Alongside the need to prepare a balanced dataset in terms of the number of members per class, it is also important that the members with structures are selected so that individual members are not duplicated across multiple classes, in order to enable the clean separation of the dataset into training, test and validation sets. However, in practice the ontology contains a large percentage of overlapping members between classes, since the ontology classes higher up in the hierarchy describe general chemical features that in many cases can be compositionally combined in classes lower down in the hierarchy [2], as illustrated in Fig. 1. To mitigate this challenge, the selection process only sampled each leaf member structure once, assigning it as a member of the training data for just one class, even though in the actual underlying ontology that molecule in fact belongs to multiple classes. This is an artificially restriction for the purpose of the learning task: we sub-sample the leaf members with molecular structures for each class such that no leaf member with structure is selected for more than one class.

Fig. 1.

Fig. 1

The figure illustrates the many branching and partially overlapping ancestor classes subsuming the molecule L-alanine (CHEBI:16977). Each of the illustrated mid-level classes similarly contains an overlapping range of molecular entity leaf members. For this reason, the ChEBI ‘chemical entity’ ontology can be described as diamond-shaped. Blue arrows indicate subsumption relationships and the black arrow indicates a parthood relationship

Sub-sampling members for classes such that no classes have any shared members can potentially introduce a bias. In order to perform the selection in a way that will have the least impact by minimising the discrepancy from the actual ontology structure, the classes were first sorted from the smallest to the largest (in terms of the number of leaf members with structures) so as to prioritise classes with fewer members over classes with more members, and thus reduce the amount of sub-sampling required. Following this strategy, we iteratively selected sets of N classes with M randomly sampled member structures, where N and M were specified dynamically, so as to be able to evaluate performance across a range of different problem sizes. A dataset containing N classes of which each has M members will be denoted as N×M. No additional chemical prioritisation strategy (e.g. to ensure chemical diversity in selected members) was used in the selection.

Input encodings

We used three different strategies to encode the molecular structures of individual molecules. First, chemical fingerprints were calculated for each structure using the RDKit [34] software library’s RDKFingerprint, represented as a bit string with size 1024 bits. The RDK fingerprint represents a hash of random walks of length 1–n (we used the default, n = 7) through the molecule including atom types, bond types and branches, thus represents a generalised representation of the substructures present in the molecule. Note that in this work we did not consider alternative fingerprints. For comparison, the natural products classifier mentioned in the related work [33] used an enhanced version of the Morgan fingerprint in which a count of distinct occurrences of substructures was embedded into the fingerprint vector (not just presence or absence).
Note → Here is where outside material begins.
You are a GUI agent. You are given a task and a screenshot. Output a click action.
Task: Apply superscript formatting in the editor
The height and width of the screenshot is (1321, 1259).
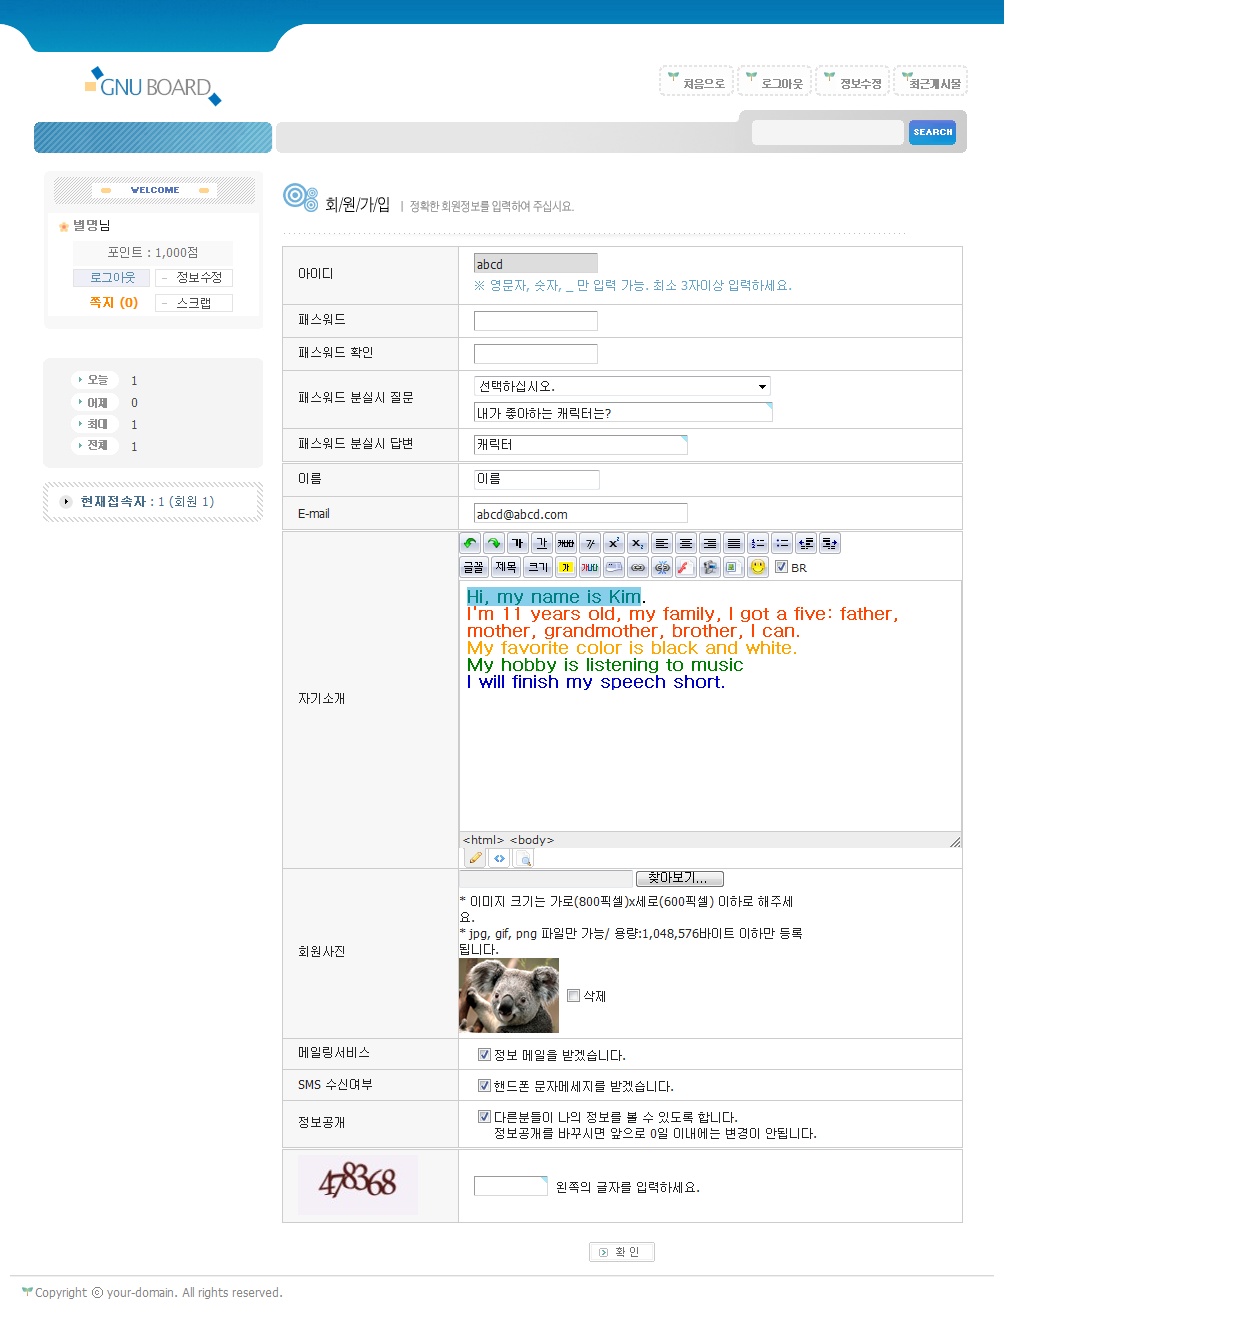pyautogui.click(x=614, y=543)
For learning systems that require fixed-length inputs, as do many of the classifiers that we tested, fingerprints are a feature-rich input encoding that has regularly been used. However, encoding structural features via fingerprints may lose crucial information concerning the actual arrangement of these features. Artificial neural networks are able to exploit variable-length inputs. SMILES can be regarded as a language with atoms and their bonds as the alphabet. Figure 2 illustrates the molecular structure and SMILES of a representative ChEBI entity. In connection with the learning objectives for our classification problem, language models have been shown to have the potential to be applicable for chemical classification [38]. Thus, we also explored using the full SMILES representation. Similar encoding approaches have been successfully employed in analyses of natural language [39]. These approaches have shown promising results with a tokenization on the character level.

Fig. 2.

Fig. 2

CHEBI:82275 benzoyl chloride, ClC(=O)C1=CC=CC=C1

In comparison to linguistic examples, SMILES strings present information more compactly, without the equivalent of word boundaries. Despite their similar abbreviations, Hydrogen (H) and Helium (He) or Phosphorus (P) and Lead (Pb) have very different properties. Therefore, it may be beneficial to remove the burden of learning these differences from the dataset by using an encoding that encodes atoms as units. For this reason we used two alternative encodings: one where each token represents a character of the SMILES string, and one where letter combinations that represent an atom are encoded as one token. This approach is depicted in Fig. 3. Note the different handling of Chlorine (Cl) in the two approaches. Multi-digit cycle pointers are still encoded as sequences of digits, as they may become arbitrarily large, which does not work well with the token embedding used in our networks.

Fig. 3.

Fig. 3

Character-wise tokenisation with and without atom groupings

Classifiers used

We perform a broad evaluation of learning approaches that have shown good results in the field of data science. We reasoned that trying a wider range of different approaches may give deeper insights into the structure and properties of the problem than just trying a single approach. We implemented the classifiers using Python’s SciKit-learn library, and the artificial neural networks using Python’s TensorFlow library.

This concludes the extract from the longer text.